[[ The data open ]]

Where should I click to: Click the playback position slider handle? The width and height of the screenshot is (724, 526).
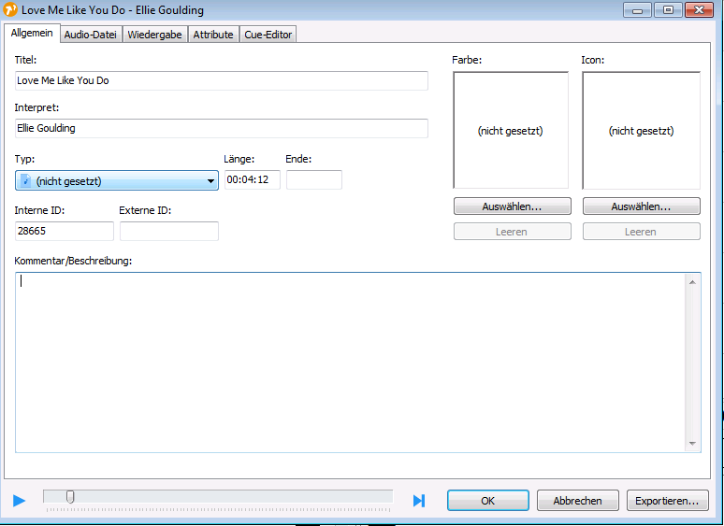(70, 497)
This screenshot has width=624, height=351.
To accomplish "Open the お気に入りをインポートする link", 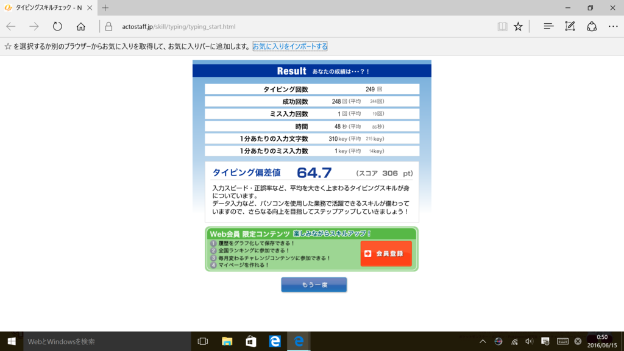I will 291,46.
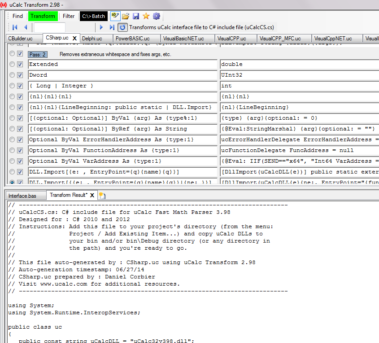This screenshot has width=379, height=343.
Task: Save the current file using the disk icon
Action: coord(135,15)
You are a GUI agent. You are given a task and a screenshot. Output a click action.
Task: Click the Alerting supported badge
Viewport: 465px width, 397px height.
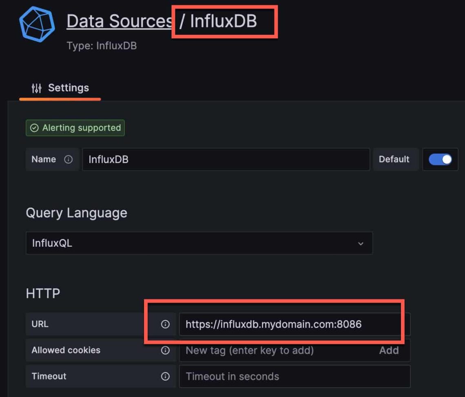(75, 127)
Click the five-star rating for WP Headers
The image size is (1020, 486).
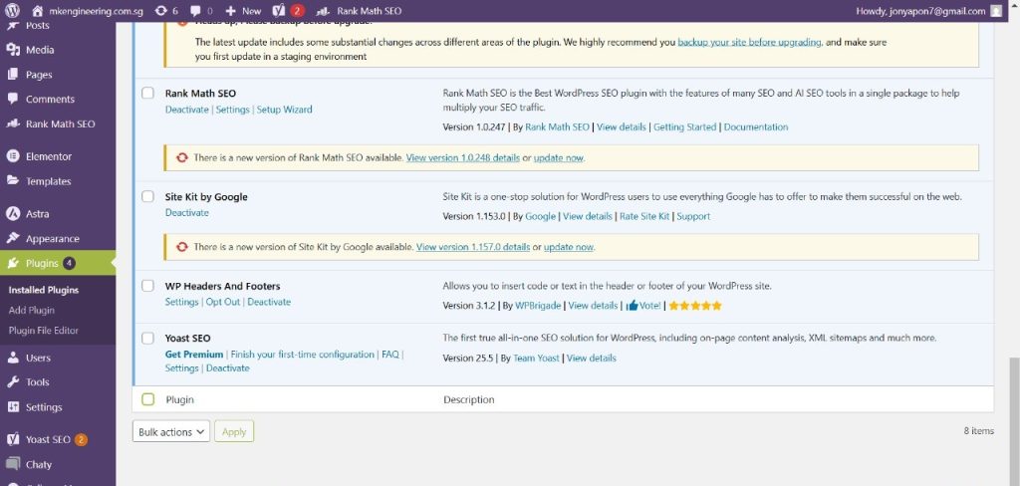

[[ The data closed ]]

Work order:
Please transcribe exactly the lines from the one that contains "Click the five-star rating for WP Headers" through the closing line of the entries, with no pictures.

Answer space:
Click the five-star rating for WP Headers
The image size is (1020, 486).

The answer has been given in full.